Jerry always felt as transparent as Chrysalis’s skin when talking to Tachyon. But Chrysalis was dead. So was Jerry’s pretense that life was wonderful. “Well, I just, you know, sometimes I think I don’t relate well to women. They make me feel inadequate. Worse than that, they make me feel needy. I’d give my—” Jerry caught himself in time. “I just want somebody to see me the way I am and love me for it.”

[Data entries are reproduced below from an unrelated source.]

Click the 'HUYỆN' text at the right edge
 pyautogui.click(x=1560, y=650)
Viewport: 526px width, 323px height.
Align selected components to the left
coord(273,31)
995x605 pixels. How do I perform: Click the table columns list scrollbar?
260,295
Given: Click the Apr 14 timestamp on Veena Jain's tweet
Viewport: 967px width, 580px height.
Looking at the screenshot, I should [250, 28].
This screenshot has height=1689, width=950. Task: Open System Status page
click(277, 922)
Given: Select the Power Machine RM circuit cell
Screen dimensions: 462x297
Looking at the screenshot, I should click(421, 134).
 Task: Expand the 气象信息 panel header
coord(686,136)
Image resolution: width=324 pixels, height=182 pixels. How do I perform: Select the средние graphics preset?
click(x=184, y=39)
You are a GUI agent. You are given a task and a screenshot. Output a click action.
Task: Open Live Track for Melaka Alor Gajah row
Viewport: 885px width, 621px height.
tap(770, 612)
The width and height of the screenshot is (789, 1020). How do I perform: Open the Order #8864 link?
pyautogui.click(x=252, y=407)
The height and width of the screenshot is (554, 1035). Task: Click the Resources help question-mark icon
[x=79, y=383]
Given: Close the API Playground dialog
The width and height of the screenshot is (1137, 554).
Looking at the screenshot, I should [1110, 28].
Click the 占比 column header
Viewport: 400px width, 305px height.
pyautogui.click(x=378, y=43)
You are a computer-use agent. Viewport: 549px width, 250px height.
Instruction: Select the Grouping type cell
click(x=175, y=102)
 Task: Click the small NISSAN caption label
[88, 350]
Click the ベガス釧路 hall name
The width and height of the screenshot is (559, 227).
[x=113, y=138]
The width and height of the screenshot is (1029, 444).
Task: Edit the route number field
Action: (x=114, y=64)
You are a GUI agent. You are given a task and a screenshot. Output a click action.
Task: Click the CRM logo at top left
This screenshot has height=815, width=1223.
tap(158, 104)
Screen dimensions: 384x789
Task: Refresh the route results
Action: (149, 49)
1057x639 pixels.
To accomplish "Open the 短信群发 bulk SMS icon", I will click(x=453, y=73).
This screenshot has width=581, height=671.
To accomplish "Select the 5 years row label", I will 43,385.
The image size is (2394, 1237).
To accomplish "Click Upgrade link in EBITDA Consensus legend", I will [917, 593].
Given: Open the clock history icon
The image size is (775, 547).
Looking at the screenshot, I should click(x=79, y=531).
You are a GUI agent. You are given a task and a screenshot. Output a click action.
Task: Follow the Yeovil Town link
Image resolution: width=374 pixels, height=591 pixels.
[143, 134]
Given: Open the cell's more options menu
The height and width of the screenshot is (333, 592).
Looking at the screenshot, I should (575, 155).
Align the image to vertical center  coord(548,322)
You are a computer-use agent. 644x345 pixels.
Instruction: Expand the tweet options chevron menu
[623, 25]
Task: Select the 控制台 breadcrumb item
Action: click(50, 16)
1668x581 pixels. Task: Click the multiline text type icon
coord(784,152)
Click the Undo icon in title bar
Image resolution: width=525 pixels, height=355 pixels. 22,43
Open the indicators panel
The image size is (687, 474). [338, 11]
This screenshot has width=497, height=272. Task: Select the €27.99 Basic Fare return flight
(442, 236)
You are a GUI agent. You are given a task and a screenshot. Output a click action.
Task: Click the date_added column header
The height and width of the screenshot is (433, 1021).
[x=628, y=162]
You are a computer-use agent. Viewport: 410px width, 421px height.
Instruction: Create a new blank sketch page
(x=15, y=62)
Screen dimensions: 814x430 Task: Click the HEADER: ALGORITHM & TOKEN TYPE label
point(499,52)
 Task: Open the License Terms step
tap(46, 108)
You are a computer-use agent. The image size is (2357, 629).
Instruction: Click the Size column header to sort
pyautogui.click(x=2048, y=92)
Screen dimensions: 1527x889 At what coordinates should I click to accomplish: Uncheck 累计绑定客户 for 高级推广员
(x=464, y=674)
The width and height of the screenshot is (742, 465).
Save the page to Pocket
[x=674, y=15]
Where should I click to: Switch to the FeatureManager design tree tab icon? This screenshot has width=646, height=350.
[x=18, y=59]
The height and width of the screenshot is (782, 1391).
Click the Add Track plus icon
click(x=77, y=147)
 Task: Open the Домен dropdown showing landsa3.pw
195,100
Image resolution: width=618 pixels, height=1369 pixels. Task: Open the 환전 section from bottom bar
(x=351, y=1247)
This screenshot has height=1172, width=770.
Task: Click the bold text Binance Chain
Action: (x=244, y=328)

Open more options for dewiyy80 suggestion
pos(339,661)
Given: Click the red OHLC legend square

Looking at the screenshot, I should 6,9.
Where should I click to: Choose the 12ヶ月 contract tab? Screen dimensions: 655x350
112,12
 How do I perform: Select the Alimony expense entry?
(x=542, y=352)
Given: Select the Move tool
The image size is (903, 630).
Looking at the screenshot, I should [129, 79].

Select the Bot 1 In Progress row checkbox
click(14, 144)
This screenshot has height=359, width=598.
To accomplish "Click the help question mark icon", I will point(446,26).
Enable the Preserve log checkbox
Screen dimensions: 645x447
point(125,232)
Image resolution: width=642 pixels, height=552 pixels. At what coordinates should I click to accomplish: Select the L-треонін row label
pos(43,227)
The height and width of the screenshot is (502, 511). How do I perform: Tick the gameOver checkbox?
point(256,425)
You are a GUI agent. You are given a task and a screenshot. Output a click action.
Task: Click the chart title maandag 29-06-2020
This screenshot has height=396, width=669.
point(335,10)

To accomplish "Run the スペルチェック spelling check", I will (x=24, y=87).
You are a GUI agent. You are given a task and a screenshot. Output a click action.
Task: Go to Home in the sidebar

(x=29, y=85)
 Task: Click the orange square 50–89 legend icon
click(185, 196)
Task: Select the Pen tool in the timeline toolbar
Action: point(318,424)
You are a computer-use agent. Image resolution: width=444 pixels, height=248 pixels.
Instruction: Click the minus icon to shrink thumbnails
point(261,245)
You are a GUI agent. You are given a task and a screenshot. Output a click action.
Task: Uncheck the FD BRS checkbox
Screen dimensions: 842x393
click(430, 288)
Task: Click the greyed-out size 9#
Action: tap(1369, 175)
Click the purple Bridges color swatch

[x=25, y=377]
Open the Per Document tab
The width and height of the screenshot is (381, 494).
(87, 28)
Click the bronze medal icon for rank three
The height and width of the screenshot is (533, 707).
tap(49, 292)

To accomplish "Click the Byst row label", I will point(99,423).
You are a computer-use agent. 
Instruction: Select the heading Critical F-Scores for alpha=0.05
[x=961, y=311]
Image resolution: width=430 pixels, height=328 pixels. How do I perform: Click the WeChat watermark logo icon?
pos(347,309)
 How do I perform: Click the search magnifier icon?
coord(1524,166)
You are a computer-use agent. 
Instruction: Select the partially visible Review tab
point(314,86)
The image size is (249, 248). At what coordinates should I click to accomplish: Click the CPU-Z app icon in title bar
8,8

Tachyon nodded slowly. “Only what we all want, Jeremiah. I suspect you are, in fact, very well loved. Perhaps you’re simply unaware of it. Try to temper your patience with the knowledge that love often comes when you’ve tired of looking for it. As for alienation from the opposite sex, we all deal with that, too. I seem to have specialized in it myself. Of course, being from Takis, I have my own built-in excuse.”
It wasn’t what Jerry wanted to hear. He was tired of trying to be patient. But he hadn’t expected Tachyon to turn over his little black book, either. Not that any woman could keep him from thinking about Veronica. “Sounds like good advice, I guess. Easier to say than do, though.”
Sirens passed by outside. Jerry glimpsed red light flashing on the side of a building the next block over. Tachyon looked, too. Jerry had never seen the blinds closed on that window, even though the only things visible were beat-up buildings, garbage, the occasional car, and jokers. Jerry only came to Jokertown to visit the clinic once a month.
“Something else,” Jerry said, trying to regain Tachyon’s attention. “My power is coming back.”
Tachyon looked at him for a long moment. “It never went away, Jeremiah. You were traumatized so severely that you ceased to trust it. That trust must be coming back for your shape-changing ability to be manifesting itself again. If you’re pleased, then I’m pleased for you. The current political climate being what it is, you might do well to keep this to yourself. The public thinks your ace is gone. Maintaining that image is in your best interest, believe me.”